- [WHAT TO PRODUCE]: Count the lines in the entries below that contain the string "Viewport", treating uppercase and lowercase as different. Reply with the number only.

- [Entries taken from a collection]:
++++++++++

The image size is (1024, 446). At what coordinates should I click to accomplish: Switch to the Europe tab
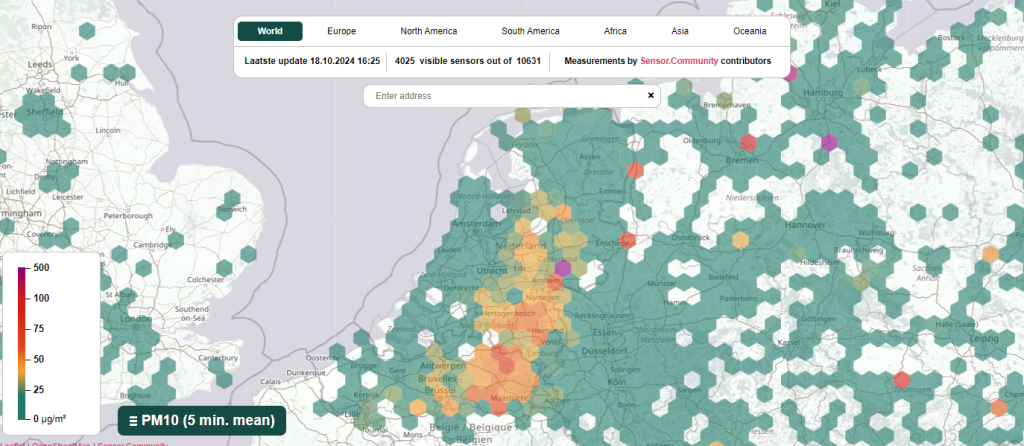pyautogui.click(x=342, y=31)
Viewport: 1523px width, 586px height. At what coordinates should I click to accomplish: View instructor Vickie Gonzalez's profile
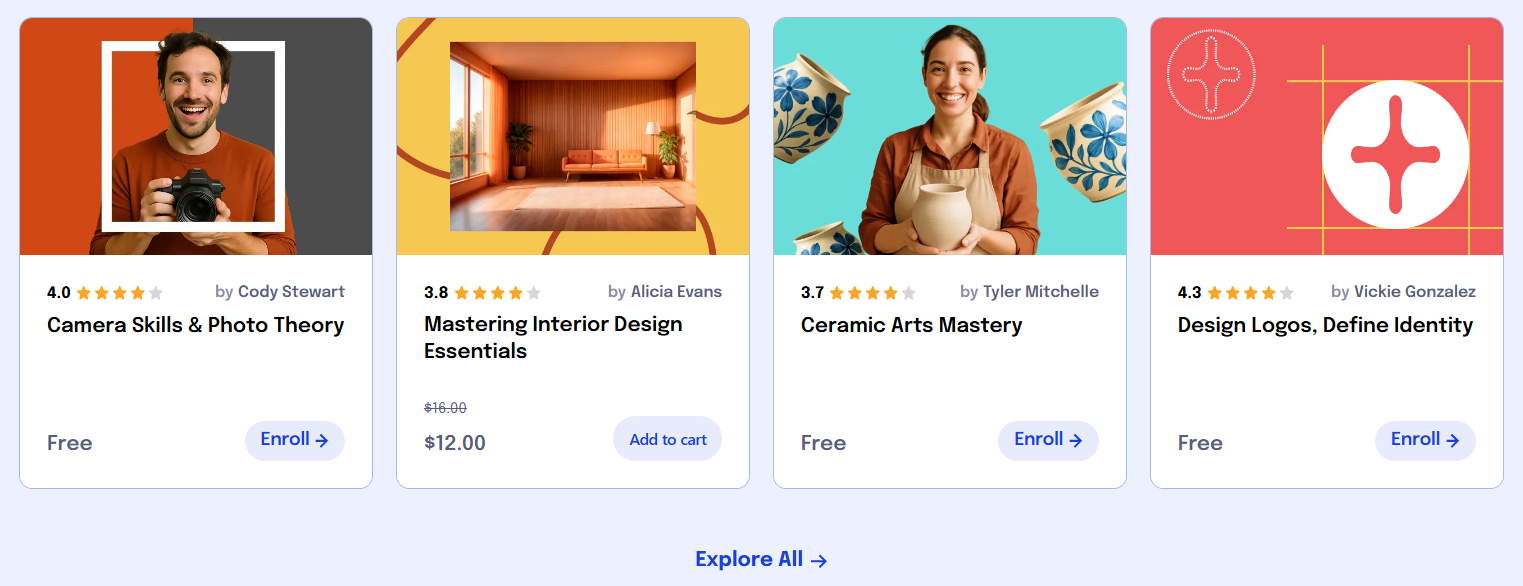(x=1415, y=292)
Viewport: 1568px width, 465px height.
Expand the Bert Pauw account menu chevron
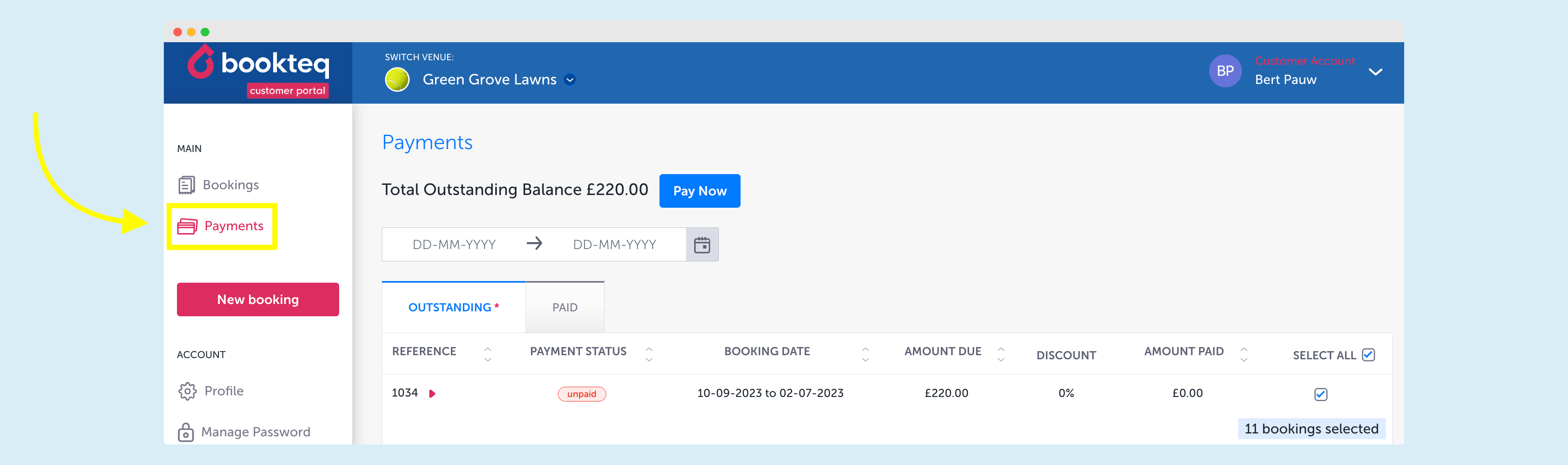1375,72
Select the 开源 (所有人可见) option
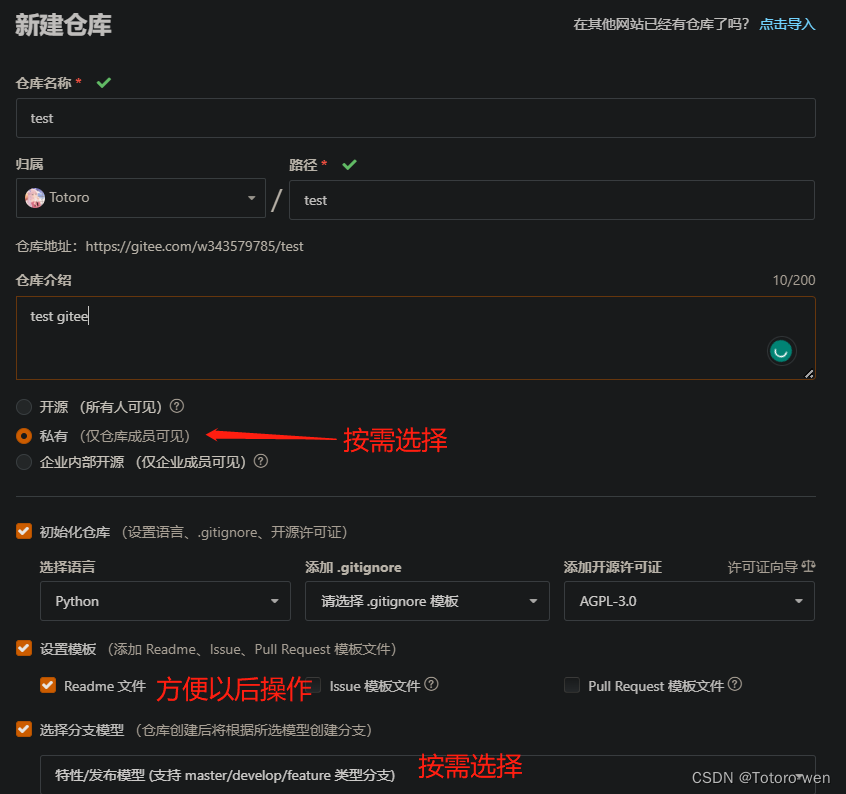846x794 pixels. pyautogui.click(x=24, y=406)
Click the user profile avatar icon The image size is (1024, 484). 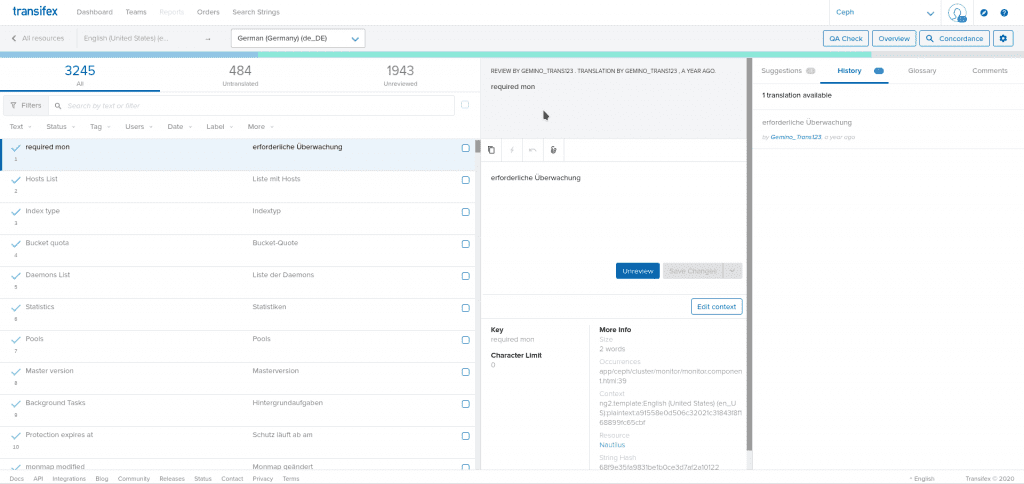point(957,13)
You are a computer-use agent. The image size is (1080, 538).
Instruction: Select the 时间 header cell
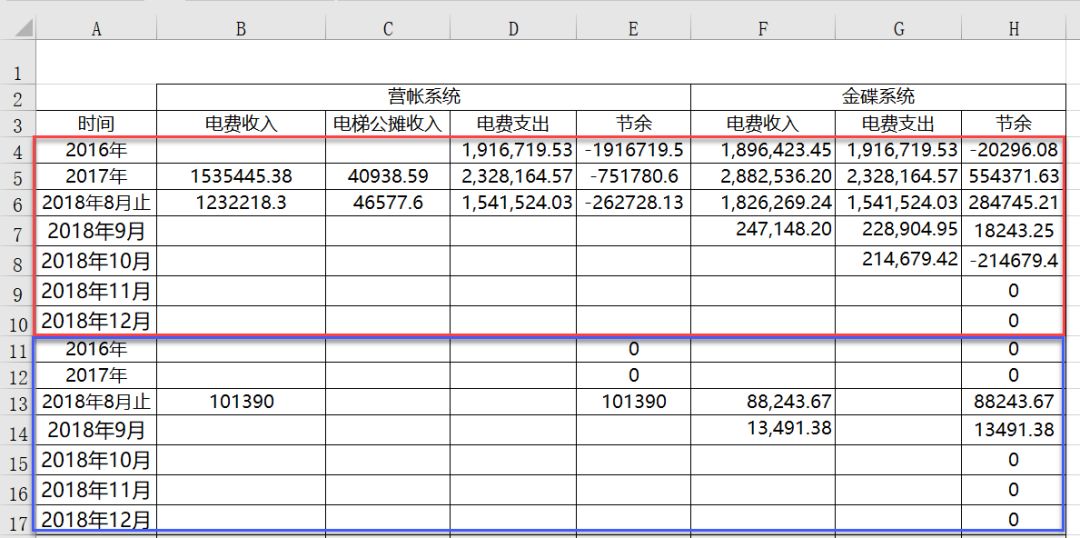(x=96, y=124)

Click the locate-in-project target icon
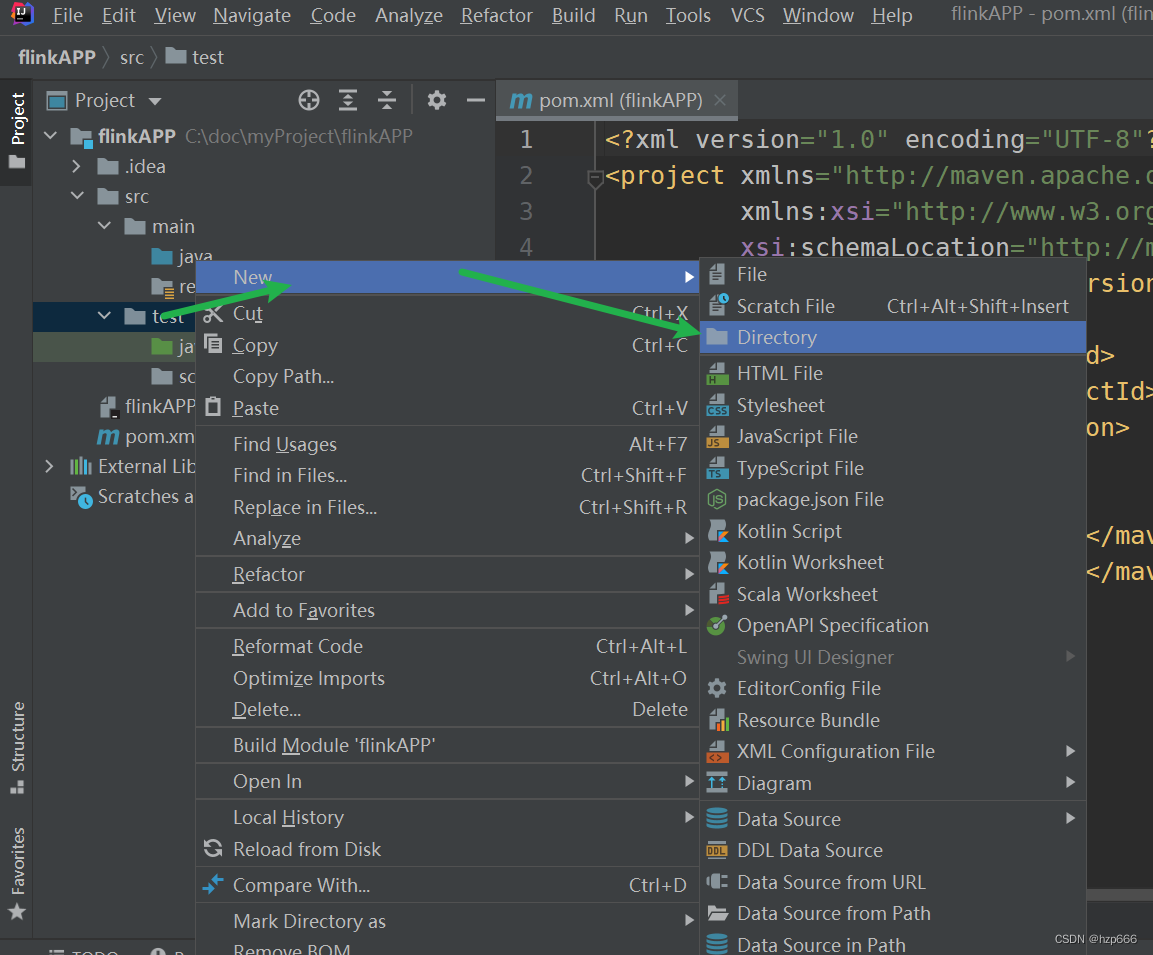pyautogui.click(x=309, y=100)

++++++++++

- [WRITTEN ANSWER]: 2